Great story in The Panama News, about Vision Airlines which, in conjunction with Panama Aircraft Rental & Sales, will supposedly be flying in and out of Panama's Rio Hato airport with budget flights to a myriad of destinations.
Vision Airlines, however, is mostly known for its torture and kidnap flights as part of the secret "rendition" program of the CIA. Explains Eric Jackson in The Panama News:
"Acor, the principal owner and CEO of Vision Airlines and also another company called Premier Aircraft Management, between 2002 and 2009 used to shift titular ownership of at least a couple of Boeing 737s between the two companies, and the changing home bases and flight itineraries of the planes was, shall we say, interesting. In 2008, part of the cover was lifted off of Vision Airlines in a lawsuit filed by current former employees, until a week later the court file was ordered sealed. Acor, a substantial but not in the scheme of things fabulously rich Republican contributor, was through Vision and his other companies using those 737s for "extraordinary rendition" flights, the clandestine transfers of prisoners to jurisdictions where they would be held in secret and tortured in the hope of getting useful information, by the George W. Bush administration. The class action lawsuit alleged that the company pocketed hazardous duty pay that was owed to the employees."

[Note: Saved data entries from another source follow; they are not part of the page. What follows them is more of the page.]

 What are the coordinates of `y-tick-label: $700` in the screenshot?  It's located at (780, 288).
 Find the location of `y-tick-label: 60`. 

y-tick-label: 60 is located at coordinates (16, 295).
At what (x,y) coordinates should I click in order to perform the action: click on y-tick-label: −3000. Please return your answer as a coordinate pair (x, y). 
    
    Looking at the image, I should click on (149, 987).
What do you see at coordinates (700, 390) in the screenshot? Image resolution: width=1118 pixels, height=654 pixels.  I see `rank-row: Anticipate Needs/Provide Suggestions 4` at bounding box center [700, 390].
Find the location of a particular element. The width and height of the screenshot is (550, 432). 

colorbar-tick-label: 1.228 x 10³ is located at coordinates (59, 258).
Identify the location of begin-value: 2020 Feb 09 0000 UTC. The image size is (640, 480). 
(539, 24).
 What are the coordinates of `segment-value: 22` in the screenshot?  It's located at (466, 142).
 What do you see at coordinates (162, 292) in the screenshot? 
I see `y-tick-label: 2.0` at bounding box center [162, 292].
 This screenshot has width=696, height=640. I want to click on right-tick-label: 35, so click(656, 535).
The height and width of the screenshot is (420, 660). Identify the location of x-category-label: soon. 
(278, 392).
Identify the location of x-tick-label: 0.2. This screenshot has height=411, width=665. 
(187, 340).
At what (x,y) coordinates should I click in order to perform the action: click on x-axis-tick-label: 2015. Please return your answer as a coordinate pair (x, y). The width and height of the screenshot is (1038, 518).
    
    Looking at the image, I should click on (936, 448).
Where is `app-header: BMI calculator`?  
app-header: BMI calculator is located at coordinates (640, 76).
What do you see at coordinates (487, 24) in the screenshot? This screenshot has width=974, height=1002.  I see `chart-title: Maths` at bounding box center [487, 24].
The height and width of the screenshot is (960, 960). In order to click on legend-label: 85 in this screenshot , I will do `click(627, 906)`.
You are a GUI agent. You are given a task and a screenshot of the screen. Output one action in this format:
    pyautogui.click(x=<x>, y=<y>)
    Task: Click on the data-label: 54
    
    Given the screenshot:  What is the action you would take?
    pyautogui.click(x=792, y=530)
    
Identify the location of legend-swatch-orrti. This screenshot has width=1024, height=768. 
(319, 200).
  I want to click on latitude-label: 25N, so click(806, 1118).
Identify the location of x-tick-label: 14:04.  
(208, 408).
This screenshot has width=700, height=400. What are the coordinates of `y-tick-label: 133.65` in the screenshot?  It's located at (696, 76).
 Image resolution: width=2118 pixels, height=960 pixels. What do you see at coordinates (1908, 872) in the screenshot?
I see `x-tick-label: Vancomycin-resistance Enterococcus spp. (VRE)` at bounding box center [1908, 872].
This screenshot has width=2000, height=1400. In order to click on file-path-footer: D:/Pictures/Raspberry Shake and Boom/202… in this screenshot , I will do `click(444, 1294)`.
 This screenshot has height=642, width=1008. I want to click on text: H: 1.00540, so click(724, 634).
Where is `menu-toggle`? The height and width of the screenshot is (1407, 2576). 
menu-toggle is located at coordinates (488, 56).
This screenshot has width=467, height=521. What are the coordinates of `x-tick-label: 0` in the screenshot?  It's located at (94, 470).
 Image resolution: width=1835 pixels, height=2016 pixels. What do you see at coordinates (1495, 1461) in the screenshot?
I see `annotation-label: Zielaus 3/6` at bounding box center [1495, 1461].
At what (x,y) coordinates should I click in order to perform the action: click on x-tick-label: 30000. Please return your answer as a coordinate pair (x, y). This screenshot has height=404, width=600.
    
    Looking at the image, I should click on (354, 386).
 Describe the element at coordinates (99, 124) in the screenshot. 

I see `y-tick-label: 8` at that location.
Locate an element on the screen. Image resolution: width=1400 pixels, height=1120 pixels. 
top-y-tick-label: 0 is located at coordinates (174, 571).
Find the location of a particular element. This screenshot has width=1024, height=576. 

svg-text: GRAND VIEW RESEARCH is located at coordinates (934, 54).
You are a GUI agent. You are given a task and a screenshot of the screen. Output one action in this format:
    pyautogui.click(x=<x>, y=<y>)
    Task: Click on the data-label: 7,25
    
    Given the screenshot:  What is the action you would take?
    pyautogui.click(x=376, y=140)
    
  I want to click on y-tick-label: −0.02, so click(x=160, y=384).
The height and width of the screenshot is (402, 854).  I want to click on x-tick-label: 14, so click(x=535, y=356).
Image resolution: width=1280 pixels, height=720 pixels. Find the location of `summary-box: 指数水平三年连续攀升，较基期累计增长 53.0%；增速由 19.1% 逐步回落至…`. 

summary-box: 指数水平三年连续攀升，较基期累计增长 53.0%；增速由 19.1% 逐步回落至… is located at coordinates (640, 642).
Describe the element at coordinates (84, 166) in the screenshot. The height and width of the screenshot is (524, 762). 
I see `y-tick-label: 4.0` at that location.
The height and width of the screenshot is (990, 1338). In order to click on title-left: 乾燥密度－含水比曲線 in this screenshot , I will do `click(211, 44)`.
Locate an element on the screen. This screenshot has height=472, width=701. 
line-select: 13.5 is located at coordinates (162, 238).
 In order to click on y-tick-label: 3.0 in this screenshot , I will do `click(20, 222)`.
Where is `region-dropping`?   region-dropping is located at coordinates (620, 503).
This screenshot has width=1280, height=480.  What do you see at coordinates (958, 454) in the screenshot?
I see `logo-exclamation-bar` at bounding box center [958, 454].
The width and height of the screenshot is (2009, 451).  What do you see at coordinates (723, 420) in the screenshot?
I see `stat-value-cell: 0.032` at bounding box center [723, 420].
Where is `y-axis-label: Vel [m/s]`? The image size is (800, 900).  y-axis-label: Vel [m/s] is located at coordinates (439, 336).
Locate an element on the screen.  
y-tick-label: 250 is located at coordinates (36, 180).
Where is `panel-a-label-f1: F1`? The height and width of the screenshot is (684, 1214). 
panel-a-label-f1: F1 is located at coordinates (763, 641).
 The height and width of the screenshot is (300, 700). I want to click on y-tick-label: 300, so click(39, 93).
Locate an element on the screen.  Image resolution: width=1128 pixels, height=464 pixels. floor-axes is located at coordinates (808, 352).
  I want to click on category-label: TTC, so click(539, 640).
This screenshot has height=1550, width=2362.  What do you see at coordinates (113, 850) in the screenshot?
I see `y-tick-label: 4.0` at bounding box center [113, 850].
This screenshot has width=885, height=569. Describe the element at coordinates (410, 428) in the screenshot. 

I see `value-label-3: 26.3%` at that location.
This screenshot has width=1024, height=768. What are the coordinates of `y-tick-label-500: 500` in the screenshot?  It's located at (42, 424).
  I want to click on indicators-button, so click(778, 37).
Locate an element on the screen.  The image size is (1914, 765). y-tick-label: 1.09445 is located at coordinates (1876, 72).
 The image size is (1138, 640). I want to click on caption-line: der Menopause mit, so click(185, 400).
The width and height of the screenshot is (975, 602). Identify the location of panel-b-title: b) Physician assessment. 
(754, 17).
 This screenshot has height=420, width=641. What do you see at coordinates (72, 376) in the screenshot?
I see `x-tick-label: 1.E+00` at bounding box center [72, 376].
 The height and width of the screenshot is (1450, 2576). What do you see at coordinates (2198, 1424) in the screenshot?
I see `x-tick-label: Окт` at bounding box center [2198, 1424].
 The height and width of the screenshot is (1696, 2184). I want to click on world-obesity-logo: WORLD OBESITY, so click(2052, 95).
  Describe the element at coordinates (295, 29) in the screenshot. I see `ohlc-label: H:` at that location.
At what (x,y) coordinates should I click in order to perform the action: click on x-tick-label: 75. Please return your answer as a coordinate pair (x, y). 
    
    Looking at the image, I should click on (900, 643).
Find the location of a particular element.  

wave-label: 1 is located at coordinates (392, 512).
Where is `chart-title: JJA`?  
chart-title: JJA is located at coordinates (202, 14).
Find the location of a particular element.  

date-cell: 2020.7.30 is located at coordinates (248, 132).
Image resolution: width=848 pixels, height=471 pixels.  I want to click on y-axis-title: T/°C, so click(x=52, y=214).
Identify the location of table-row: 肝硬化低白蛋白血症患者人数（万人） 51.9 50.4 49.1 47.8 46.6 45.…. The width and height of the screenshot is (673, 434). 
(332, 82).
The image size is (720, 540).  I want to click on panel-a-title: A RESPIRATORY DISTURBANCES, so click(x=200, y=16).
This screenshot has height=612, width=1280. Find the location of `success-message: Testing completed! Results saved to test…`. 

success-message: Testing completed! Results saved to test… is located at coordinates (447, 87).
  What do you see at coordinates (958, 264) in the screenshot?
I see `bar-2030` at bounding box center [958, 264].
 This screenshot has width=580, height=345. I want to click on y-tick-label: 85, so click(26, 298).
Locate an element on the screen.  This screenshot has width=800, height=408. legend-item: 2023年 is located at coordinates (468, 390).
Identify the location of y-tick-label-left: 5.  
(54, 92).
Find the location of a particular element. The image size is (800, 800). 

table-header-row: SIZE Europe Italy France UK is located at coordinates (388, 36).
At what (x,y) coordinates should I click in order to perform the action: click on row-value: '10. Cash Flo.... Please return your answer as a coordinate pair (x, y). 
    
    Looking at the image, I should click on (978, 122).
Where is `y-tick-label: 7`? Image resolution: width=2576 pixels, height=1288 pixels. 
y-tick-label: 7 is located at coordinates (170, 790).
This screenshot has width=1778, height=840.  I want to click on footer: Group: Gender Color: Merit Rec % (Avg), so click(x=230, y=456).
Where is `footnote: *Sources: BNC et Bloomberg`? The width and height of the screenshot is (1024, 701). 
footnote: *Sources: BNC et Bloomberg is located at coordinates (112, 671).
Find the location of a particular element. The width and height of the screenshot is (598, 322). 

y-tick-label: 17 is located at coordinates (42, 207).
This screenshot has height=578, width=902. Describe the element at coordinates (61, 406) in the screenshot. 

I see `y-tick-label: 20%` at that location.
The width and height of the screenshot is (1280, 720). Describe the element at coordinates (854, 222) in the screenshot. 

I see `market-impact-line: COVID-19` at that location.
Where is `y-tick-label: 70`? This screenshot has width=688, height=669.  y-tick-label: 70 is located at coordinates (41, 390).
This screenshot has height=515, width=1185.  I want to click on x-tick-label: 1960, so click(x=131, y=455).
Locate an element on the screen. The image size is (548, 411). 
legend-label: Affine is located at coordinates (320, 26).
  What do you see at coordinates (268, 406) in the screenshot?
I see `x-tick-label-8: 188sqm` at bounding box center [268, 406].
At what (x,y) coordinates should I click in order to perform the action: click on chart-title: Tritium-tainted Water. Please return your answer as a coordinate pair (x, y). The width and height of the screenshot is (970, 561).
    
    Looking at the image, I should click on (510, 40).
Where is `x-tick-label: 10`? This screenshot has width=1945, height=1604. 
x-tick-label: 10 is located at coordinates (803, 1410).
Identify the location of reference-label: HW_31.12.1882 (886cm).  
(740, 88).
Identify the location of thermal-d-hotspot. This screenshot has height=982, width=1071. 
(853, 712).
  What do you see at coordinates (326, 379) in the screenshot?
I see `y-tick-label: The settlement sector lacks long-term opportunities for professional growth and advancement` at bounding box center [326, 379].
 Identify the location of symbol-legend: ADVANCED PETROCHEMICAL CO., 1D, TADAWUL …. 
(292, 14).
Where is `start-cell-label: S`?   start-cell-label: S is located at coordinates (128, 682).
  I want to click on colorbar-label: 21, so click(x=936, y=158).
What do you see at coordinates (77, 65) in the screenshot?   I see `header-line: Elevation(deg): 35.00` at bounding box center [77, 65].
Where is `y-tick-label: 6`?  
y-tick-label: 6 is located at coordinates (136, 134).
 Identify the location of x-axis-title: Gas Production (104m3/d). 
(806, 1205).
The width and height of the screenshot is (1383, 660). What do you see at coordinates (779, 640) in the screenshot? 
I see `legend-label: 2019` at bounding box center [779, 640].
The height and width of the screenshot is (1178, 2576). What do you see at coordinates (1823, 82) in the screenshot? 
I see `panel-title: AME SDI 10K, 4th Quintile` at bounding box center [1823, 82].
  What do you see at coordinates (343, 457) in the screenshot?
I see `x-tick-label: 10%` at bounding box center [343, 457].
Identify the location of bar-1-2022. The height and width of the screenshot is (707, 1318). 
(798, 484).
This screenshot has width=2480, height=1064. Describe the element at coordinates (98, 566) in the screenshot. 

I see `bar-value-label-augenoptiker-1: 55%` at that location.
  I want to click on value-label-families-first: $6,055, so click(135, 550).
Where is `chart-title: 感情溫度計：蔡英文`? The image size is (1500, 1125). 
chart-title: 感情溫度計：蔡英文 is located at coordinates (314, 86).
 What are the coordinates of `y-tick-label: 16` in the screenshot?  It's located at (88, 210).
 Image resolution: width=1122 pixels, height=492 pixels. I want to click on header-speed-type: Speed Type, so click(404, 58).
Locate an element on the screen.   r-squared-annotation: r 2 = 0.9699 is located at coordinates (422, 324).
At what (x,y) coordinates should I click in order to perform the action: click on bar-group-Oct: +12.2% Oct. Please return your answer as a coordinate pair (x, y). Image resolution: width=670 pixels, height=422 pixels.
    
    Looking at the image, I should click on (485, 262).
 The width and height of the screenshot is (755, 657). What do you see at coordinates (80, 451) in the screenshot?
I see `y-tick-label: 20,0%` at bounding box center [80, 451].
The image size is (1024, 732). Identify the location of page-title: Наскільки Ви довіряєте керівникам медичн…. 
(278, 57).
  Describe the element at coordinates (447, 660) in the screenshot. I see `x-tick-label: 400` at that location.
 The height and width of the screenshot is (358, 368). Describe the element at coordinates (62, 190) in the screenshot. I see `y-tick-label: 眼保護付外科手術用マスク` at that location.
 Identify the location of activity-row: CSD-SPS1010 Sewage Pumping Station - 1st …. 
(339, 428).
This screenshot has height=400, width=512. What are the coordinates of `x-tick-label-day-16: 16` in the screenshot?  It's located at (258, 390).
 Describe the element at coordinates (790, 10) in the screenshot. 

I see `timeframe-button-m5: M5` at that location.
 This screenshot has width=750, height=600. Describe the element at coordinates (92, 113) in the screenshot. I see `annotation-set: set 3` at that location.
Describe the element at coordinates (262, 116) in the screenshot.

Torture flights are of course one thing, but the picture would not be complete, Panama-wise, without a narco element. And thus enters the scene one Carlos Arango Duque, the late owner and founder of Panama Aircraft Rental & Sales. Arango also owned the Contadora Hotel and a myriad of other businesses in Panama. He became infamous on the island of Contadora for his blatantly obvious money laundering, suspicious boating activities and his thuggish behavior towards competitors of his hotel business. And then his plane crashed with a big bang, which also ended a DEA investigation into his activities, a DEA source told us at the time.
The crash - never fully investigated and the whole case blacked out by local media, of which the owners were more often than not engaged in business deals with Arango - a sort of set the standard for Panama Aircraft Rental & Sales' abysmal accident record. The Panama News lists a number of cases from planes crashing to propellers flying around on Bocas airport:
"Isn't Panama Aircraft Rental & Sales that company that had two accidents in one week back in February of 2008? In the first, on the 16th of that month, a Cessna 206 taking French tourists from Albrook to Coiba crashed on Isla Cebaco, killing one passenger and injuring the others on board. The second mishap, on the 23rd of that month, injured three passengers waiting in the Bocas airport terminal when a propeller flew off one of their Seneca II aircraft that was taxiing on the way to the runway and went bouncing and smashing through the airport, setting off a small secondary explosion that sent metal shrapnel flying?"
So, dear reader, are you as anxious as we are to get in on one of those budget narco-torture flights to the new Rio Hato airport?
And our biggest question: Where fits our C̶o̶l̶o̶m̶b̶i̶a̶n̶ ̶a̶r̶m̶s̶ ̶t̶r̶a̶f̶f̶i̶c̶k̶e̶r̶ Minister of Tourism, Salamo Shamah, in this wacky scheme?